CLIMOS Policy Brief
CLIMOS project has the explicit role to help health authorities and policymakers to prevent the spread of climate-induced diseases between animals and humans using a ‘One Health’ approach, namely vector-borne and zoonotic pathogens.
With these Policy Briefs, we would like to see actions taken in key priorities including expanding surveillance to non-endemic areas, integrating human–animal–vector–environmental data systems, and promoting mandatory national reporting to enhance preparedness and response.

Strengthening Surveillance and Prevention of Sand FlyBorne Diseases
CLIMOS Project Policy Brief for Early Detection & Risk Reduction
This policy brief addresses critical inconsistencies in current surveillance and prevention strategies of SFBDs, highlighting fragmented data collection, underreporting, and the lack of standardised entomological monitoring. It emphasises the importance of climate-adaptive tools and One Health data integration.

Risk Landscapes for Leishmaniasis Prevention
From Climate Hazard Maps to Risk-Informed One Health Action
Drawing on the CLIMOS Risk Factor Analysis (Danyang et al., 2026; available online at RFA), which examined 700 socio-economic, climatic, and environmental variables, this brief translates evidence from multiple interacting variables into a policy-oriented framework for interpreting leishmaniasis risk. The findings suggest that no single driver dominates across settings: socioeconomic and vulnerabilityrelated factors are often central, climate contributes variably, and risk profiles differ between and within countries.

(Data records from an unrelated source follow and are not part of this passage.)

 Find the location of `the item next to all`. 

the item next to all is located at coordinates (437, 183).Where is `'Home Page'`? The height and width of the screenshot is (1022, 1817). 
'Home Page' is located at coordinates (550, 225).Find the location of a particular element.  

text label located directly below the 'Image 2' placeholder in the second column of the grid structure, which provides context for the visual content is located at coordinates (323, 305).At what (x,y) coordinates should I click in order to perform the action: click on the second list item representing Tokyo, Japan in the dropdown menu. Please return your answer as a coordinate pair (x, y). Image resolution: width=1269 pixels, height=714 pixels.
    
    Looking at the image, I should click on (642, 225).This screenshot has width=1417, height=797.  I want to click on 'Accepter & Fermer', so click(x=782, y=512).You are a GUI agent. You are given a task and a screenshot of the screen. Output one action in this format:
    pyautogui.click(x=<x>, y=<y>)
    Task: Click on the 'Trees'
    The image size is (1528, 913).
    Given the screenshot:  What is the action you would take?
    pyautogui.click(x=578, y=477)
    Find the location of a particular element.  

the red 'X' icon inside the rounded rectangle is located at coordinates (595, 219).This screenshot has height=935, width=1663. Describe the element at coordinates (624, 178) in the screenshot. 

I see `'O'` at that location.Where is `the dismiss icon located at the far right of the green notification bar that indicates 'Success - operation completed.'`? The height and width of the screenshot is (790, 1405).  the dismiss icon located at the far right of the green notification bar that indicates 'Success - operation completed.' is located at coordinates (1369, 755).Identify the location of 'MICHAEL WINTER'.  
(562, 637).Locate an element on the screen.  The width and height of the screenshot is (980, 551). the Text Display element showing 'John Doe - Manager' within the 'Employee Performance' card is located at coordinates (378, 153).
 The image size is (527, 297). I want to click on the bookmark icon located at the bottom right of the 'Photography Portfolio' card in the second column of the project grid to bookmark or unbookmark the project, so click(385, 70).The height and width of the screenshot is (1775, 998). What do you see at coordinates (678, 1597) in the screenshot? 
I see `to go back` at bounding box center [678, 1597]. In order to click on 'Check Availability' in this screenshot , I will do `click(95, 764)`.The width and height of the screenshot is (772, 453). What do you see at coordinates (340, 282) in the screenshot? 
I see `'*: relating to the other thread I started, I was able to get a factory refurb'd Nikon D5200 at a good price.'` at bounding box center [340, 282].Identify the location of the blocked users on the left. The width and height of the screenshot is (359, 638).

Rather than ranking factors or producing predictions, this framework supports structured interpretation of risk to guide targeted prevention.
Maximising Impact, Optimising Investment
Cost-Effective Strategies for Leishmaniasis Prevention
To inform decision-making, the CLIMOS project conducted a multi-country cost-effectiveness analysis (CEA) of major preventive interventions across 18 European and Mediterranean countries. The analysis compared a no-intervention scenario with scenarios in which dog vaccination, insecticide-treated dog collars, or vector control measures were implemented on a large scale.